I would love to see the algorithm which you are planning to run on this machine…

DrYak · May 5, 2008, 12:57pm

Technically you don’t even need to have a graphical interface running or even installed to run CUDA code (that’s what I’m doing I have a CentOS server without Xorg installed, equiped with an old PCI card for text terminal and a 9800 GTX that is solely used for running the CUDA code). So even if the GUI crashes with too many cards (as a reference, see answers to that slashdot thread or search “multiseat X” keywords - lots of local multiusers on X window server are reported but some exhibit instabilities with too many graphic cards) that won’t pose any actual problem in your situation.

As for CUDA, according to the documentation, the API simply considers each GPU as a separate CUDA device, so with your installation you would simply end up having 8 different device to which you could assign 8 different CUDA process. (And the 2x quad core should provide largely enough horsepower to run the CPU side of those task). The main problem I see is memory and bandwidth limitation : GX2 have only 512MB per card, and 8 CUDA task are going to put a significant stress on the bus when each transfers data between host and device. I don’t know, maybe AMD processors fare better as they have onboard memory controller and their dual channel can be decoupled (thus a dual proc system features 4 independent simultaneous access to the memory).

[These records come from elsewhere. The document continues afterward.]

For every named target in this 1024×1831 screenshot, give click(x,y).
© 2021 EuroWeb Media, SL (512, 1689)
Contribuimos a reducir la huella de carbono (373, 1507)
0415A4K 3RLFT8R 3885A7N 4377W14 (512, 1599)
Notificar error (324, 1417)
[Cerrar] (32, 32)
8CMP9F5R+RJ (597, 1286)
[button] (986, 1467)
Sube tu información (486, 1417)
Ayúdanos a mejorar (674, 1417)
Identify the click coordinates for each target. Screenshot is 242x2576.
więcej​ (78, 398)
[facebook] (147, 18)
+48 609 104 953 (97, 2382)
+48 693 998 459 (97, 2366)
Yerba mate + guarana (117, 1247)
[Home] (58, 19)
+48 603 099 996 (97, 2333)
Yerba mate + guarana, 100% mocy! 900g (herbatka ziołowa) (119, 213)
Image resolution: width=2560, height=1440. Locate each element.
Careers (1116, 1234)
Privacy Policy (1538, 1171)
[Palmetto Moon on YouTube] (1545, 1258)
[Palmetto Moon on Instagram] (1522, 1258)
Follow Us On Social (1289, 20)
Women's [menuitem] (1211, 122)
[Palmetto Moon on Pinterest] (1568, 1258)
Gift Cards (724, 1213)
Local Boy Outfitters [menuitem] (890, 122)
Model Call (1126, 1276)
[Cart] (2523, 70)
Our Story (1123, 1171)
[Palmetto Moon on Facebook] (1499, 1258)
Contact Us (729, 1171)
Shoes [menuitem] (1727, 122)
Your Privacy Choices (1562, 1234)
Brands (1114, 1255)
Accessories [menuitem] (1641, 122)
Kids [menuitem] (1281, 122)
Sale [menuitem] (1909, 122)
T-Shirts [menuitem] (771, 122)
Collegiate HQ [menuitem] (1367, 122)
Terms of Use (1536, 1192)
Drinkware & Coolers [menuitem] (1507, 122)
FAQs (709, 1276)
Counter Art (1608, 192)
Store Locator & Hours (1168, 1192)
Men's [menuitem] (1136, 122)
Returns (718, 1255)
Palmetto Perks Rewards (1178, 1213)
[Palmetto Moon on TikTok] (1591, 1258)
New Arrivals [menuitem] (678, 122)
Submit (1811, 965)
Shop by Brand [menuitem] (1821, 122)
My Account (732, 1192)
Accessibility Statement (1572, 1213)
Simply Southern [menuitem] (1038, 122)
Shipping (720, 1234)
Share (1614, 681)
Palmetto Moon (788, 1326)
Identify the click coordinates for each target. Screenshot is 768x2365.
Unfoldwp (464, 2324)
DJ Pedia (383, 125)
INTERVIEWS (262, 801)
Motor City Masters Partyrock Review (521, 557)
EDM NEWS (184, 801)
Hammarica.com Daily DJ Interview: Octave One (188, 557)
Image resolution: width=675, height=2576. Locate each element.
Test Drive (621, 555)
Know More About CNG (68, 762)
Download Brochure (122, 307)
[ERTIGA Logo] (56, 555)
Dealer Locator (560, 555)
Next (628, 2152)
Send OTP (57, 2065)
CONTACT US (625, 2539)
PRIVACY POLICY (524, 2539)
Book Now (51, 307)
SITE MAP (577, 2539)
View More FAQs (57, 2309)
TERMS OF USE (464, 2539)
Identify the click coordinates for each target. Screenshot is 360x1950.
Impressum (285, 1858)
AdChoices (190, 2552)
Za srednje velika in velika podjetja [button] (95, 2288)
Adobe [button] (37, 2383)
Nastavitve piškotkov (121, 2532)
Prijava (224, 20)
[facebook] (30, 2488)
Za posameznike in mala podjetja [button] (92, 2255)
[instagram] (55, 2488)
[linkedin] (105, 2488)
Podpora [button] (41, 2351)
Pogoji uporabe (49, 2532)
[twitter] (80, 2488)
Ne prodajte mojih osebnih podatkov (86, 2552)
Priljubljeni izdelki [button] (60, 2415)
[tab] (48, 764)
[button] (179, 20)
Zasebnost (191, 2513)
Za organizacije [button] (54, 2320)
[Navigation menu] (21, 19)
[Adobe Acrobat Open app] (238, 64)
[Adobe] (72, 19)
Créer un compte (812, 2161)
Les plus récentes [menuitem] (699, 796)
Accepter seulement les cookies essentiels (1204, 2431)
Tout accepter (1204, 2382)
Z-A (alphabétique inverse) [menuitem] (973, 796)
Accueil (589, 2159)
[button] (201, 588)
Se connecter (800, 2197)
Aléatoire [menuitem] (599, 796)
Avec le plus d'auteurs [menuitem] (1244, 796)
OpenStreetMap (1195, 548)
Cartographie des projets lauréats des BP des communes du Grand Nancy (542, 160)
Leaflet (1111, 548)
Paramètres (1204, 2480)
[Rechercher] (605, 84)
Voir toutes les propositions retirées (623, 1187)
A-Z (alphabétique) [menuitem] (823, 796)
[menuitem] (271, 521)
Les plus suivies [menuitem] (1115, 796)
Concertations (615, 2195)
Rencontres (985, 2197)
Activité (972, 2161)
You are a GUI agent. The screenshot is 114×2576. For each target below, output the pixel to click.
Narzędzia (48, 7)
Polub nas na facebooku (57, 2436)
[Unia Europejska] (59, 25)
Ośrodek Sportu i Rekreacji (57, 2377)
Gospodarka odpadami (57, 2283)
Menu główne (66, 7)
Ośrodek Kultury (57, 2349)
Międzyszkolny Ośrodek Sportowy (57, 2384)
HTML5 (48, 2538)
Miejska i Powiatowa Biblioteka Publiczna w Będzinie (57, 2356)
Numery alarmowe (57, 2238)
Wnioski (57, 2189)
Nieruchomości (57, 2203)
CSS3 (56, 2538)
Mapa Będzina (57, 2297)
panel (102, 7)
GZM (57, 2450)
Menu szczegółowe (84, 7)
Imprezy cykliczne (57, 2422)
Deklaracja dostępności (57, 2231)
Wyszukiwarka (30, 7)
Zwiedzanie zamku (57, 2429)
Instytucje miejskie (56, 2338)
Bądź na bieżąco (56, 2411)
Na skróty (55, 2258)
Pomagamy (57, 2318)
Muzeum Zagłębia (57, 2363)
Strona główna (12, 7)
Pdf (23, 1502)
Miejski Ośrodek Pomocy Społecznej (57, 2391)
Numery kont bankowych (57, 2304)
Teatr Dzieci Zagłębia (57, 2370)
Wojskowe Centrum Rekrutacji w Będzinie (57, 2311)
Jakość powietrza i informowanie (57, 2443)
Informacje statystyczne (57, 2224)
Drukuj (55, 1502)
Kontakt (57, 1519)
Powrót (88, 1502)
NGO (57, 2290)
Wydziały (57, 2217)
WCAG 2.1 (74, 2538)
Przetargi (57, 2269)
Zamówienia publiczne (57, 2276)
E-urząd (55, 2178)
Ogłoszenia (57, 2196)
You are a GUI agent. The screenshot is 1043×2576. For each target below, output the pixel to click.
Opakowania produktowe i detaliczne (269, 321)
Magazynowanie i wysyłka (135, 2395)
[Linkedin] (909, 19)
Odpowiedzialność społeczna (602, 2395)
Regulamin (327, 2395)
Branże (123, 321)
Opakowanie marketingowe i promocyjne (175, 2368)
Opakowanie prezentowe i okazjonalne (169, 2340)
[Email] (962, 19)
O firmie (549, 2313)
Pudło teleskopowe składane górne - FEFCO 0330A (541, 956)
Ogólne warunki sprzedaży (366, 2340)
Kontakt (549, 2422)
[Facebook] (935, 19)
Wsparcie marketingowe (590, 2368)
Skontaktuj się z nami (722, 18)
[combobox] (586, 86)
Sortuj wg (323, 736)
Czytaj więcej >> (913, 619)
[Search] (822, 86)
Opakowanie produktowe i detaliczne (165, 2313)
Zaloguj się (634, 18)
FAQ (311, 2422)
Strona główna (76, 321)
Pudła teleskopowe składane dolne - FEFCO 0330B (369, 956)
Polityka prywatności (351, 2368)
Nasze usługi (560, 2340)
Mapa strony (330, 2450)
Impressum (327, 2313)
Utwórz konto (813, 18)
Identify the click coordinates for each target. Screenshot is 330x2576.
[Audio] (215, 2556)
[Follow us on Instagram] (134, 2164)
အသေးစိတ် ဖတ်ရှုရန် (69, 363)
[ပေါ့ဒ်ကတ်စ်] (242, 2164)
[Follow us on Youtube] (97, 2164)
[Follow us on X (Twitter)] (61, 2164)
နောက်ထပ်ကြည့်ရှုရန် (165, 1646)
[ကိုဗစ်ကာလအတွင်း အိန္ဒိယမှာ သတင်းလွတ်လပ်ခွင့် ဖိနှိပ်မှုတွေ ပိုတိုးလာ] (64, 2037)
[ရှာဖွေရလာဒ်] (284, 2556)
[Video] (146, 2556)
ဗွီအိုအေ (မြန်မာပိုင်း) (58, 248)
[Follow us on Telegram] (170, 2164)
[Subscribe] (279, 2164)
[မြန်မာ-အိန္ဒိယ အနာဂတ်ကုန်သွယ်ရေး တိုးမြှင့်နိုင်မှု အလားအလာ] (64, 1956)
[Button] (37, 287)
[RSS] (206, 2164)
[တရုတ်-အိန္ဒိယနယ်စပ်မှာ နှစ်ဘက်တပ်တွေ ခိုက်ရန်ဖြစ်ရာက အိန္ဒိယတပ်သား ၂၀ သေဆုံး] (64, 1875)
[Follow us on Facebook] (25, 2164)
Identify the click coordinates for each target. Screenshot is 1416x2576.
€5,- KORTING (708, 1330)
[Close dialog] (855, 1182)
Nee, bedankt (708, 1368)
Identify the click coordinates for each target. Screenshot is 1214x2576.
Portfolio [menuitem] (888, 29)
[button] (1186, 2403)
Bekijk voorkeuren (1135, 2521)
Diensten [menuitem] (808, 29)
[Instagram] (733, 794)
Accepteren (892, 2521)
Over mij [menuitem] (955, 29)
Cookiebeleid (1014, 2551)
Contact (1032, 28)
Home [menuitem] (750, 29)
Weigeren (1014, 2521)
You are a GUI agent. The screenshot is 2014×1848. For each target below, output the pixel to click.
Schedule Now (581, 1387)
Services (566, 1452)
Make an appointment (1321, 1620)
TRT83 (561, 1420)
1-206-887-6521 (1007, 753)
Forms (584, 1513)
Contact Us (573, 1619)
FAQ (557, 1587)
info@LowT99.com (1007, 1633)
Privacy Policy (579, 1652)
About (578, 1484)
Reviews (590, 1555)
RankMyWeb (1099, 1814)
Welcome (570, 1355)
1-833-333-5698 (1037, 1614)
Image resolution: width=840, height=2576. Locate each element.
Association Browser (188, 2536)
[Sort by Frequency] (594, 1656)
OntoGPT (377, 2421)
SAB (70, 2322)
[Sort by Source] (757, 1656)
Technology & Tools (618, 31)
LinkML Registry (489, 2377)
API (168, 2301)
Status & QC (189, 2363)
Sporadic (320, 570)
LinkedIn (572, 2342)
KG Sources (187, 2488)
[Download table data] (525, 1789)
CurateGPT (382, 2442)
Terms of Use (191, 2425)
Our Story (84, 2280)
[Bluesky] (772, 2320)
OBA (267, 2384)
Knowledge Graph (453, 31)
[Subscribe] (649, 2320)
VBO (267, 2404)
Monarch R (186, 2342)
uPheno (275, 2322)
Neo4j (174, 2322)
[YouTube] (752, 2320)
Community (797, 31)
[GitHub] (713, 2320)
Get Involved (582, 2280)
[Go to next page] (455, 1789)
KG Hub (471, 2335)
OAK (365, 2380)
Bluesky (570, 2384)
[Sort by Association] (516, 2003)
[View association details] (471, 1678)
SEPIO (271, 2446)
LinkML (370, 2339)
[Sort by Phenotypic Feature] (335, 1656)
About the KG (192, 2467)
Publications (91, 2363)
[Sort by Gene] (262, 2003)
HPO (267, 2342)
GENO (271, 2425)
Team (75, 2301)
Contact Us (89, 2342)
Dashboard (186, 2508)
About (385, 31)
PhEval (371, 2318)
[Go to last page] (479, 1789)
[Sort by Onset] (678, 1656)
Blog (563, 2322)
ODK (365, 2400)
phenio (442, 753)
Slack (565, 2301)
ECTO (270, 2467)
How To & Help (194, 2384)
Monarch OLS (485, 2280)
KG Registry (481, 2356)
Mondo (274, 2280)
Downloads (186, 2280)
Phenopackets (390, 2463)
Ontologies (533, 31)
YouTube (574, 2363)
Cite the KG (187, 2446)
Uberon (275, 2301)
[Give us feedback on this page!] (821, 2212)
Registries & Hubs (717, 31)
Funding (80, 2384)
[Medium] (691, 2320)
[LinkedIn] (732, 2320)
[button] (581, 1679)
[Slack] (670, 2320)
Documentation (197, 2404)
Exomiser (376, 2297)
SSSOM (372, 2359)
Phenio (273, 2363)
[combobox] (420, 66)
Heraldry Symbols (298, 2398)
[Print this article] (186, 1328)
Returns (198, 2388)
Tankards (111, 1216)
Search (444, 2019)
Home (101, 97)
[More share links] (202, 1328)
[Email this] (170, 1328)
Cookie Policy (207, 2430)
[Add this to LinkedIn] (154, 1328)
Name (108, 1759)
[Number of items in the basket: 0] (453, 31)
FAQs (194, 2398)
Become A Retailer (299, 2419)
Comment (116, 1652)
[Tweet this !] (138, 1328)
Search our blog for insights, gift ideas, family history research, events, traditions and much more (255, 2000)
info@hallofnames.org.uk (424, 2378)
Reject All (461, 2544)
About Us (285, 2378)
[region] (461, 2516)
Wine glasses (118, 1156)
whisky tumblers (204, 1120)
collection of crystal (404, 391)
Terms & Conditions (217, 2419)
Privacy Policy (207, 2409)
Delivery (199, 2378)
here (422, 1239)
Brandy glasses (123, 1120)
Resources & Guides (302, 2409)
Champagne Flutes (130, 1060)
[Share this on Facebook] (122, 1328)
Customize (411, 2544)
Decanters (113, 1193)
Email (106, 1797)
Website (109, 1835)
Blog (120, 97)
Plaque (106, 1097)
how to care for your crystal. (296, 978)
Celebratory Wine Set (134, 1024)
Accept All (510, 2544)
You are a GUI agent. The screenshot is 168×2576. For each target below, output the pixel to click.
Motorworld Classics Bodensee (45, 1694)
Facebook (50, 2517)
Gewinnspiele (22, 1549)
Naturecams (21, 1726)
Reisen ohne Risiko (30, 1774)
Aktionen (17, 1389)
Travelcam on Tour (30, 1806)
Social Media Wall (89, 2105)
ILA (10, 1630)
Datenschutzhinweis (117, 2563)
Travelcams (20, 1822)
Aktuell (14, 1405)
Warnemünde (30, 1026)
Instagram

seibert · May 5, 2008, 1:53pm

Yeah, this kind of 8 device configuration only makes sense for kernel in which all of the host<->device transfer can be done up front, and then minimal host communication is needed per iteration. There are many problems where this is possible.

I wonder what kernel startup bottlenecks there are. It’s possible that even with 8 CPU cores, there might be some OS-level contention which prevents short kernels from being issued to all 8 devices simultaneously. Would be interesting to benchmark for sure…

skippy1729 · May 6, 2008, 7:28am

Looking at this again. The GX2’s are double wide but this does not mean that they are usable on two PCIe slots which are double spaced. The sides of the any two adjacent cards will be up against each other, the outside air intake is through the back of the card and the exhaust is through the sides. Have a fire extinguisher handy. Water cooling will not help. The cooling block is sandwiched between the two boards and the overall width of the assembly is not reduced, in fact, it may be slightly increased. Also the water blocks I have seen have the hose connections on the side, making double spacing impossible.

I cannot see any combination of risers that would allow four GX2’s on the skulltrail or any other board. Three looks possible: Card 1 in slot 1; Card 2 and riser (which also offsets by one slot) in slot 3; Card 3 and riser/offset in slot 6. Custom enclosure for sure.

There are a variety of industrial PCIe backplanes on the market. Perhaps one of these could work for you. However, when you get out of commodity hardware costs tend to skyrocket. What about a small cluster with MPI? Single quad CPU’s, two 9800GX2’s per node, motherboard with 2 (or more) gigabit ethernet ports.

Perhaps I don’t have the right picture of what you are trying to do. Let me know.

Skippy